On 27 Oct 2006, at 13:06, Stevan Harnad wrote:
> Andy's informal test is a good demonstration that google is
> *already* just about good enough for "known-item searching"
> (i.e., where I know the reference I want, and am just
> looking for an OA version of it on the web).
>
> But the real question is: What proportion of a researcher's
> searching and search-needs consist of known-item searching?
> What about open-ended searches on topics, keywords,
> boolean text items, etc.?
Although I can't determine the true proportion "KI search : OE
search", anyone with a repository can find an approximation to it.

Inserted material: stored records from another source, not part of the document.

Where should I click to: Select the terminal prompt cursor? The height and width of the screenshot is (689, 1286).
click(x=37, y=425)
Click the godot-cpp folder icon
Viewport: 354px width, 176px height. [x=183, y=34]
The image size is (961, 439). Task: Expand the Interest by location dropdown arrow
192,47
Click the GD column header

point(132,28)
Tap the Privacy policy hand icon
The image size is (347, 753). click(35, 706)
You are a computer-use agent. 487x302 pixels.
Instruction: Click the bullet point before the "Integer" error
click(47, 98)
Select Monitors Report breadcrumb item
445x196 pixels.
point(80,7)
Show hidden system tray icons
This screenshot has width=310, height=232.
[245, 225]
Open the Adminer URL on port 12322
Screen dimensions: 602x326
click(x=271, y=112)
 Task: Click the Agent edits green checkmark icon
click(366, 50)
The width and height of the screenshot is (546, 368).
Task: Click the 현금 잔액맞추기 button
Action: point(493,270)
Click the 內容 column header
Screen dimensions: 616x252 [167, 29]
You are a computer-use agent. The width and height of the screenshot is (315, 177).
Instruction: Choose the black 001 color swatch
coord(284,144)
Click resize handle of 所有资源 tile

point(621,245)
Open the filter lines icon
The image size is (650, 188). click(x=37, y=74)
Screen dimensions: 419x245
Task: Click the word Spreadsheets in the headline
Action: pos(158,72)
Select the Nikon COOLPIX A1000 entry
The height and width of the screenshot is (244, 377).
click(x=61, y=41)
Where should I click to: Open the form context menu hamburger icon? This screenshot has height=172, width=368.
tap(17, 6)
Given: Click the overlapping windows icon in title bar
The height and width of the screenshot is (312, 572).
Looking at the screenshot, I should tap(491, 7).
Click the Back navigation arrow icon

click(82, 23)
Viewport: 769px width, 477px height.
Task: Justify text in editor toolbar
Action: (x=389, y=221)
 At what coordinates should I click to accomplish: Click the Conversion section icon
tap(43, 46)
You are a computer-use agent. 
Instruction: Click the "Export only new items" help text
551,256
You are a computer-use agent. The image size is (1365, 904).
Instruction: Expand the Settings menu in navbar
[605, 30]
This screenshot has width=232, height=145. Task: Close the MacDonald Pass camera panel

Just filter out all the items in the logs which come from Google (the
string '.google.' appears in the referer field). I have created a file
of 30000 google searches that led to either the ECS or the
Southampton repositories over a 6-week period last year.
The vast majority (>99%) of these appear to be open ended searches
(although it may be difficult to differentiate between a focused OE
search and a known item search).
It should be possible to revisit Andy's experiment and to use these
terms as real OE search queries that historically resolved to an
eprint via Google.
We could then look at the ranking of the eprint that was delivered
via Google and compare it to the ranking within the OpenDOAR CSE.
That should tell us something more about the behaviour of Google with
respect to the literature in repositories.